Multas por pagar, videojogos preferidos, afirmações sobre o governo, são algumas das questões que vão influenciar a pontuação dos cidadãos, num sistema de classificação que o governo está a criar. A pontuação, avança o jornal Público, vai influenciar desde o acesso ao emprego, até à visibilidade dos perfis em aplicações de encontro. Grande parte dos dados pessoais avaliados são aqueles que os cidadãos entregam às aplicações móveis.
A nota vai subindo ou descendo conforme o comportamento e a classificação, explica o jornal português, é consultável a qualquer momento no telemóvel.
Além do emprego (a nota determina se é contratado por uma empresa) e presença nos sites, essa pontuação estipula se pode pedir um empréstimo, ou ainda se pode viajar em primeira classe num comboio. “Se for um bom cidadão, terá a vida facilitada. Se se portar mal, transformar-se-á num pária”, resume o Público.
Parece um cenário de ficção científica ao estilo Big Brother, mas a China está de desde 2014 a desenvolver este “sistema de crédito social”, conforme designado pelo Conselho de Estado chinês. Até 2020, está previsto que estejam agregados vários sistemas de classificação de cidadãos que já existem a nível regional, bem como os rankings de crédito financeiro.
Dados que os cidadãos cederam voluntariamente, nos últimos anos, a aplicações móveis análogas às ferramentas do Google e afins são a principal base do sistema.
Os dados bancários, as dívidas e os hábitos de consumo de utilizadores de aplicações como a Alipay (também disponível em Cabo Verde) são variáveis de sistemas de medição de reputação como o Zhima Credit, que classificam a fiabilidade de uma pessoa de 350 a 950 pontos. Mas o tempo gasto em videojogos também conta. Se gastar demasiado, perde pontos. Pelo contrário, se comprar fraldas – que é visto como um indício de responsabilidade, ganha.
De acordo com a Wired, citada pelo Público, empresas como a Alibaba (dona do Alipay) e a Tencent negam oficialmente que estejam a ceder estes seus dados ao Governo chinês. No entanto, Pequim tem tentado exercer um controlo cada vez maior sobre o sector tecnológico privado do país e há um historial de colaboração dessas empresas com o Estado no desenvolvimento de ferramentas de controlo político. Além disso, há magnatas da área que têm assento em órgãos consultivos e de regulação que se encontram sob a direcção do Partido Comunista, como a Sociedade Chinesa para a Internet.
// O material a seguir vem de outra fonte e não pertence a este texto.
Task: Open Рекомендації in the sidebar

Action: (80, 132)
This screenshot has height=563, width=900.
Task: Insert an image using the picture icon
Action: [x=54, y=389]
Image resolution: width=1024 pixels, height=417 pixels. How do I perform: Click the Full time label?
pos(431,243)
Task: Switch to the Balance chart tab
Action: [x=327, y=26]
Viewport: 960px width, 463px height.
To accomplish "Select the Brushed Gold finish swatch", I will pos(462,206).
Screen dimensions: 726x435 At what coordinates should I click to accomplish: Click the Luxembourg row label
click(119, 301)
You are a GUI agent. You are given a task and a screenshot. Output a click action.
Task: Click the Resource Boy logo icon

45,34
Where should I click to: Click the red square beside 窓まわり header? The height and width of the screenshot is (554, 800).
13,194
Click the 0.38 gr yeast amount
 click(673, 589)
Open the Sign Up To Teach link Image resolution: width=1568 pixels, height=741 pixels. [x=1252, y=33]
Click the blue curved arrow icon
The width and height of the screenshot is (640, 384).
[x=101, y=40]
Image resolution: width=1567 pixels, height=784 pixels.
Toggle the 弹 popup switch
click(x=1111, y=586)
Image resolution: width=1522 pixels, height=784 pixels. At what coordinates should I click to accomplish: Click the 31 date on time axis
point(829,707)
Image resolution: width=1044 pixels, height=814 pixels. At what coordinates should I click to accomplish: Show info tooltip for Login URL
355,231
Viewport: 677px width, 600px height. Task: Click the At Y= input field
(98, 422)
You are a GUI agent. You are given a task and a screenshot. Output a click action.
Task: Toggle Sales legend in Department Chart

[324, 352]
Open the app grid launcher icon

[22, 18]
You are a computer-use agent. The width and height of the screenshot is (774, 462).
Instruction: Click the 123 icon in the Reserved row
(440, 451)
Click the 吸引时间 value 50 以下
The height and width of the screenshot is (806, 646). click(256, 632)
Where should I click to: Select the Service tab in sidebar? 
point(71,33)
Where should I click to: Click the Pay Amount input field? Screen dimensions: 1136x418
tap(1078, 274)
Há, entretanto, já várias histórias de cidadãos que provam de pontos de contacto entre o Estado e os actuais sistemas privados de reputação. Cidadãos que, ou por terem falado mal do governo, ou por terem cometido alguma infracção ou crime – ou até por alguém na sua família o ter feito, acabam na “lista negra” e vêm a sua vida dificultada em várias dimensões sociais e económicas.
O Público cita Rachel Botsman, autora de um livro recentemente publicado sobre os sistemas chineses de classificação social, para quem o que está em causa é um mecanismo omnipresente de autoritarismo, que não só castiga como dissuade a maioria dos cidadãos de fazerem ou expressarem algo desfavorável a um regime. E é também um alerta sobre os riscos que se correm ao entregar voluntariamente dados pessoais a serviços privados: “Estamos a aproximar-nos do sistema chinês, mesmo que não o saibamos”, diz Botsman.